**Tâche courte 1:** Recopiez à l'identique, parmi les lignes de données, la portion qui commence à la ligne contenant « Select the 图层 » et se termine à la ligne contenant « (x=220, y=607) », ces deux lignes incluses.

**Extrait fourni:**
↓↓↓

Innombrables sont les récits du monde. C’est d’abord une variété prodigieuse de genres, eux-mêmes distribués entre des substances différentes, comme si toute matière était bonne à l’homme pour lui confier ses récits : le récit peut être supporté par le langage articulé, oral ou écrit, par l’image, fixe ou mobile, par le geste et par le mélange ordonné de toutes ces substances ; il est présent dans le mythe, la légende, la fable, le conte, la nouvelle, l’épopée, l’histoire, la tragédie, le drame, la comédie, la pantomime, le tableau peint (que l’on pense à la Sainte Ursule de Carpaccio), le vitrail, le cinéma, les comics, le fait divers, la conversation. De plus, sous ces formes presque infinies, le récit est présent dans tous les temps, dans tous les lieux, dans toutes les sociétés ; le récit commence avec l’histoire même de l’humanité ; il n’y a pas, il n’y a jamais eu nulle part aucun peuple sans récit ; toutes les classes, tous les groupes humains ont leurs récits, et bien souvent ces récits sont goûtés en commun par des hommes de culture différente, voire opposée [...]. (Barthes 1966 : 2).

En parlant, par exemple, d’histoire, on peut dire qu’elle est fille du récit (Lozano, 1994). Pour ne donner qu’un exemple, Hegel rappelle que le mot « histoire » signifie à la fois la historiam rerum gestarum et les res gestas elles-mêmes : aussi bien la narration historique que les faits et événements. Le philosophe de l’histoire ajoute : « Si ces deux significations se fondent en une, c’est qu’un commun fondement interne [...] les fait surgir ensemble » (Hegel 1946 : 193).

↑↑↑

**Données fournies:**
↓↓↓

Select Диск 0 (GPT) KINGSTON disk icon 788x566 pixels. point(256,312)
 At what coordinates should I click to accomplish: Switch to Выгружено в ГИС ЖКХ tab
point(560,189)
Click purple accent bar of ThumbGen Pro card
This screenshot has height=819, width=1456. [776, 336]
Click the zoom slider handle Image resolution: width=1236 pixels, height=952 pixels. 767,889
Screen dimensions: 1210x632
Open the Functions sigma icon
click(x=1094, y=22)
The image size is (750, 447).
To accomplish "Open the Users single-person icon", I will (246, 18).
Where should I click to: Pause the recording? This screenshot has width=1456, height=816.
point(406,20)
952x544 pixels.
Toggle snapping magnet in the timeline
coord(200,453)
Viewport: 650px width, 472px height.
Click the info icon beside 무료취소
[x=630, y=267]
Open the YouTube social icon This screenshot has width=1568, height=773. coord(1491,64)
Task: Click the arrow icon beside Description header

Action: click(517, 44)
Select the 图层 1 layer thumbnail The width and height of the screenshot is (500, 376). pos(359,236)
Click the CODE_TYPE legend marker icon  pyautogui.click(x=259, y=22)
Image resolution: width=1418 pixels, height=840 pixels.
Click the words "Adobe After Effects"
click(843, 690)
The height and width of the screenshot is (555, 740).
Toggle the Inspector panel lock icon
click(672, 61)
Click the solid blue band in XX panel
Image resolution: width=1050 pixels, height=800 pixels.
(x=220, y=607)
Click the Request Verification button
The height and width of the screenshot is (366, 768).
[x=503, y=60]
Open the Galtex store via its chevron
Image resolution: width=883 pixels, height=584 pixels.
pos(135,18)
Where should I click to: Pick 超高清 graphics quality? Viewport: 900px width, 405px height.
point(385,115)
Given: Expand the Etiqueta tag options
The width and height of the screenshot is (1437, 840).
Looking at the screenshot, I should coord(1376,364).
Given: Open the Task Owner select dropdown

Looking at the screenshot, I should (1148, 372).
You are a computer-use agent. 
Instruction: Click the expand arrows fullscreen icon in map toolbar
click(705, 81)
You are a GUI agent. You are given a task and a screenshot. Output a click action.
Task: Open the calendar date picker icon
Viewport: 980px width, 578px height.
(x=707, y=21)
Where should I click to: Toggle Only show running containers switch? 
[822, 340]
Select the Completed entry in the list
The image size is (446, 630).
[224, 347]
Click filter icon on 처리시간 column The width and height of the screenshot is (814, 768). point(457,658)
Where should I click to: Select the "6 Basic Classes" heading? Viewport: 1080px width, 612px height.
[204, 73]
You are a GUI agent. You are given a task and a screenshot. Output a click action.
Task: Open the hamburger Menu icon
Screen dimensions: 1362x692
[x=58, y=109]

↑↑↑

**Tâche courte 2:** Selon Hegel, tel que le cite l'extrait sur le récit, quelles deux choses le mot « histoire » désigne-t-il à la fois ?

**Réponse complète 1:**
Select the 图层 1 layer thumbnail The width and height of the screenshot is (500, 376). pos(359,236)
Click the CODE_TYPE legend marker icon  pyautogui.click(x=259, y=22)
Image resolution: width=1418 pixels, height=840 pixels.
Click the words "Adobe After Effects"
click(843, 690)
The height and width of the screenshot is (555, 740).
Toggle the Inspector panel lock icon
click(672, 61)
Click the solid blue band in XX panel
Image resolution: width=1050 pixels, height=800 pixels.
(x=220, y=607)

**Réponse complète 2:** La narration historique et les faits et événements eux-mêmes.